Please swap "slideshow" for "presentation" in the part of the entries that opens with the line containing "The image size is (1568, 721)." and closes with the line containing "point(1192,519)", changing nothing else. Give back only those lines.

Word and item position data
————
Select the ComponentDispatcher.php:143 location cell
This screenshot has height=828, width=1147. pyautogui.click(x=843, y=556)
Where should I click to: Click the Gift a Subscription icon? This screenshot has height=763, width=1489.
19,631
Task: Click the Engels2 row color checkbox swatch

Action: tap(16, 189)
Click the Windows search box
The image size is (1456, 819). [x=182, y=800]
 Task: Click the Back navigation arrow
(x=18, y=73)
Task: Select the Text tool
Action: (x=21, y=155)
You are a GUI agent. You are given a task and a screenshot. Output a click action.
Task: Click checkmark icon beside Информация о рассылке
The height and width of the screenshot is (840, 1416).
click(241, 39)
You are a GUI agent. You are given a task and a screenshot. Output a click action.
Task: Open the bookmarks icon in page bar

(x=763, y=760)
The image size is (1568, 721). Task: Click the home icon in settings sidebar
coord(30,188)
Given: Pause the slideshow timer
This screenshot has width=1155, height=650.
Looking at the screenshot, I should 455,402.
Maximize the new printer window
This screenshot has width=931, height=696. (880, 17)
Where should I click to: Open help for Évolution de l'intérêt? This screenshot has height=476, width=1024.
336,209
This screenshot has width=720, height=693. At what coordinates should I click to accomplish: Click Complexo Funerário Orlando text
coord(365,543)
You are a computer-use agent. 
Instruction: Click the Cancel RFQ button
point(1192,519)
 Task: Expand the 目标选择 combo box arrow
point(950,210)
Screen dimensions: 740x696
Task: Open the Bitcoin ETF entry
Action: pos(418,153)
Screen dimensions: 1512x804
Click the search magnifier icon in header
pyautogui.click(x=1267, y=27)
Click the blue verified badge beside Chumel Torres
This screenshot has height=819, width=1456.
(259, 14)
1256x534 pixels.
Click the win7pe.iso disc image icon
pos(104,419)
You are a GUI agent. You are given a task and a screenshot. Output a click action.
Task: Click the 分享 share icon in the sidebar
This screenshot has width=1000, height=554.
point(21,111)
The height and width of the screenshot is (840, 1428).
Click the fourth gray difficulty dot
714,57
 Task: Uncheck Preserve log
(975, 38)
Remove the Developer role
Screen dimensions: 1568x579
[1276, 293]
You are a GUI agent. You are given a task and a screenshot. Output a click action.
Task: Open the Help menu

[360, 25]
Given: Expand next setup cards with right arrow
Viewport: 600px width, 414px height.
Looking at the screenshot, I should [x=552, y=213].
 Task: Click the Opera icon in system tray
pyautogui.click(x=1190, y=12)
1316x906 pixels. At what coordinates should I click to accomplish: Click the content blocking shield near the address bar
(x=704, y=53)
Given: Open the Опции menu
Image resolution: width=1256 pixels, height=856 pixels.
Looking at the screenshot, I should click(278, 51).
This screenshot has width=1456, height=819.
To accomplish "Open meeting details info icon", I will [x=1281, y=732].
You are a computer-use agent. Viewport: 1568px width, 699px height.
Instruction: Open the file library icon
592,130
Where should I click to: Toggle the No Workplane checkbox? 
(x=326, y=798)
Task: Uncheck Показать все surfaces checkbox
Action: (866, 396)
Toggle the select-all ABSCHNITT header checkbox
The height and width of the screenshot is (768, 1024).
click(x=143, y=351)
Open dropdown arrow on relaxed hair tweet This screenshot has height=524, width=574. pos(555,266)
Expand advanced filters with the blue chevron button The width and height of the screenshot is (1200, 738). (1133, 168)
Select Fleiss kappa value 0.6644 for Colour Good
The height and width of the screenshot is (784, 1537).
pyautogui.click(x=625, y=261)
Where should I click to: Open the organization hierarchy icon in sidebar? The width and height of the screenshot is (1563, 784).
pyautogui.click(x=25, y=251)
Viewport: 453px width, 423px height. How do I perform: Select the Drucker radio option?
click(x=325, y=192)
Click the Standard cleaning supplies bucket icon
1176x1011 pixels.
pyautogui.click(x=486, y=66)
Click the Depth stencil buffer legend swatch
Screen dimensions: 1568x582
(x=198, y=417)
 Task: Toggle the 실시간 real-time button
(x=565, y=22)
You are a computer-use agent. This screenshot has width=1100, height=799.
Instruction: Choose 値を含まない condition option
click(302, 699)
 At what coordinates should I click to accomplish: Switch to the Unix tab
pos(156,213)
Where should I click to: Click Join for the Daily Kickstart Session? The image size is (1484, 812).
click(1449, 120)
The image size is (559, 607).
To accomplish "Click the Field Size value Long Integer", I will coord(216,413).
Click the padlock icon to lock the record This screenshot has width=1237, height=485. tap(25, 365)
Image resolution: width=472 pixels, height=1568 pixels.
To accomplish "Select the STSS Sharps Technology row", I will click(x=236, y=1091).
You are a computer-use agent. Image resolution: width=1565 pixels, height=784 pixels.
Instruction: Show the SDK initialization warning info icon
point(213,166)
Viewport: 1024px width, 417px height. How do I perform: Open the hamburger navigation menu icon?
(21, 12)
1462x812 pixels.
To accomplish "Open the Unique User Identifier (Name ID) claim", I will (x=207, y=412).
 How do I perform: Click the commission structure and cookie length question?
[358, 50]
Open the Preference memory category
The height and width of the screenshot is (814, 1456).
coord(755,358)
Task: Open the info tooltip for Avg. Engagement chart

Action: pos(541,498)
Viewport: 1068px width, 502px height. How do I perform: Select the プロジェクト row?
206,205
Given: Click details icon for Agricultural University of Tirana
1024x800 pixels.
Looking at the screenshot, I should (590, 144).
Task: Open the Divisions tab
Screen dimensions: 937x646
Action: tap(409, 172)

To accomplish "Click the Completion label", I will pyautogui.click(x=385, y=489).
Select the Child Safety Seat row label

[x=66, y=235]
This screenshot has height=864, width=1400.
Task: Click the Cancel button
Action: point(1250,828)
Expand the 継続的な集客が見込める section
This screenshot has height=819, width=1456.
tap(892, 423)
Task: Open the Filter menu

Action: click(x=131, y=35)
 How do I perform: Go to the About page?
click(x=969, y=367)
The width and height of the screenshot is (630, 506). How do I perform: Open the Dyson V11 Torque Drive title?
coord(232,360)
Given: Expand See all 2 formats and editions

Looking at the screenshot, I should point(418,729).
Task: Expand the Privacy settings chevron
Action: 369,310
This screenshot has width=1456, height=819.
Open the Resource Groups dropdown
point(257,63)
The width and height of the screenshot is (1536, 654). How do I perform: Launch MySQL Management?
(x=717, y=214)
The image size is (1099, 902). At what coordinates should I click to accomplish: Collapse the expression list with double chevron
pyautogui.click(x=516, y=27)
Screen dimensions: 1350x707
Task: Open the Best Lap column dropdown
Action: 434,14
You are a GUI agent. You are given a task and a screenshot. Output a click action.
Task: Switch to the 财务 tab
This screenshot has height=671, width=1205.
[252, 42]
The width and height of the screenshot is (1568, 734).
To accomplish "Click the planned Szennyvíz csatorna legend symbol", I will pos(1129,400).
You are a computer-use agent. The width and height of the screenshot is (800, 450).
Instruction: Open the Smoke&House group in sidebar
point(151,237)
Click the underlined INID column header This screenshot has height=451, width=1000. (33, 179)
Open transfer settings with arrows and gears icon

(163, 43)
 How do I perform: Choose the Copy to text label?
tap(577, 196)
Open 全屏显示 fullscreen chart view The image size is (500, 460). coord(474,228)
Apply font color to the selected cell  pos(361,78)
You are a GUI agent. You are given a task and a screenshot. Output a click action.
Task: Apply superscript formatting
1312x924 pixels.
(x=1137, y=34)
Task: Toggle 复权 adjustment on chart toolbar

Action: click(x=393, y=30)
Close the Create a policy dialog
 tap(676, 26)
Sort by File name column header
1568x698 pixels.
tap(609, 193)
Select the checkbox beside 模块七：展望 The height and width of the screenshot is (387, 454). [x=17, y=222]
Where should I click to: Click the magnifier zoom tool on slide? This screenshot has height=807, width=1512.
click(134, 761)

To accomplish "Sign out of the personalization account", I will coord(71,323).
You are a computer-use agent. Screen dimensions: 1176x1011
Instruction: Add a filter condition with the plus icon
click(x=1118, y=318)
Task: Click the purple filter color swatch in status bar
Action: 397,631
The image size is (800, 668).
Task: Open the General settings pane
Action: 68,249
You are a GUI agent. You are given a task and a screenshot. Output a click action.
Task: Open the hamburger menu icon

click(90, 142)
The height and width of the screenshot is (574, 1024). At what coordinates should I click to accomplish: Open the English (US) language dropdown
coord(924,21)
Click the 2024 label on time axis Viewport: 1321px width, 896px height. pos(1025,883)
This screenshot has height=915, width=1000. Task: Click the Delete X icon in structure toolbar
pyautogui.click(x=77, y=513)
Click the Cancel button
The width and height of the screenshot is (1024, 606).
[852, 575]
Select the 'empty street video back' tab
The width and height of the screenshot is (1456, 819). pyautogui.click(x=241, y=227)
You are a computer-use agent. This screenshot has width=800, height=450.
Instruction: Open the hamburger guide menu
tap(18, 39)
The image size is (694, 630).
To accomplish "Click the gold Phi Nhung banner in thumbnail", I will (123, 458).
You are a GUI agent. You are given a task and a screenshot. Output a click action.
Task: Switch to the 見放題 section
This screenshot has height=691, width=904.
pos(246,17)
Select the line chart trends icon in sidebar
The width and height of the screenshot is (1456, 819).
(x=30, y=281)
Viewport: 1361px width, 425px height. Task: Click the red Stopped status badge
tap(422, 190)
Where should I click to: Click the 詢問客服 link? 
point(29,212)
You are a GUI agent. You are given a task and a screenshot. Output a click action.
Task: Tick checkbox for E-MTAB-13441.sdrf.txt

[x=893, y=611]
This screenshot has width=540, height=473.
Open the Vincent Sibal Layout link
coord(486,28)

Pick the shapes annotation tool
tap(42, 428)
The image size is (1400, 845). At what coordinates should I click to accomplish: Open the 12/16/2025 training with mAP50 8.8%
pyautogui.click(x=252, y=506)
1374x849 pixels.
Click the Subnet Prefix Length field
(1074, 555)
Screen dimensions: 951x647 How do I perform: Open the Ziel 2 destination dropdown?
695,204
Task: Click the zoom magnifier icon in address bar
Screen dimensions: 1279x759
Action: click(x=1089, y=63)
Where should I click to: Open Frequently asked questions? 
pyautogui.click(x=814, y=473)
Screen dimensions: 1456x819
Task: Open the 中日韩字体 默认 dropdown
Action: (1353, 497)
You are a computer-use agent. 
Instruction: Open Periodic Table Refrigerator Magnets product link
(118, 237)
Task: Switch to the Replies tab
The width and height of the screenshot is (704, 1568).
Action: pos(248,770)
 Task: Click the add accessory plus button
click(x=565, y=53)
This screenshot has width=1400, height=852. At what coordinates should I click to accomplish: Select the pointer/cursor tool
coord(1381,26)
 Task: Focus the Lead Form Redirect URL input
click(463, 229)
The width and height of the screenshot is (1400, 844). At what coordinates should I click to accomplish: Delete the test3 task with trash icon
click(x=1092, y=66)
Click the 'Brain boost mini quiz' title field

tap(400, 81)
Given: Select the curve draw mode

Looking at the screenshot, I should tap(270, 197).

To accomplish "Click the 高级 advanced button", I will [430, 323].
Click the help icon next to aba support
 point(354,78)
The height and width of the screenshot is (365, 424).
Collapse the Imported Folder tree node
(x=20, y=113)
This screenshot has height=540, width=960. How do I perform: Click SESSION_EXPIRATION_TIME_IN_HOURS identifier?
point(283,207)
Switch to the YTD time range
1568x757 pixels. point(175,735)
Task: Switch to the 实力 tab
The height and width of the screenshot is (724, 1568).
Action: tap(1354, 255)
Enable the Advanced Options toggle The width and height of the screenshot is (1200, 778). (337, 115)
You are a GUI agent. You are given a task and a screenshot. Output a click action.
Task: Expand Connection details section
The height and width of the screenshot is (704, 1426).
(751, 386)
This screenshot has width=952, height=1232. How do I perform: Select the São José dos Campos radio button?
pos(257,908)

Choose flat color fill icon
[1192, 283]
————
*EXERCISE ANSWER*:
The image size is (1568, 721). Task: Click the home icon in settings sidebar
coord(30,188)
Given: Pause the presentation timer
This screenshot has width=1155, height=650.
Looking at the screenshot, I should 455,402.
Maximize the new printer window
This screenshot has width=931, height=696. (880, 17)
Where should I click to: Open help for Évolution de l'intérêt? This screenshot has height=476, width=1024.
336,209
This screenshot has width=720, height=693. At what coordinates should I click to accomplish: Click Complexo Funerário Orlando text
coord(365,543)
You are a computer-use agent. 
Instruction: Click the Cancel RFQ button
point(1192,519)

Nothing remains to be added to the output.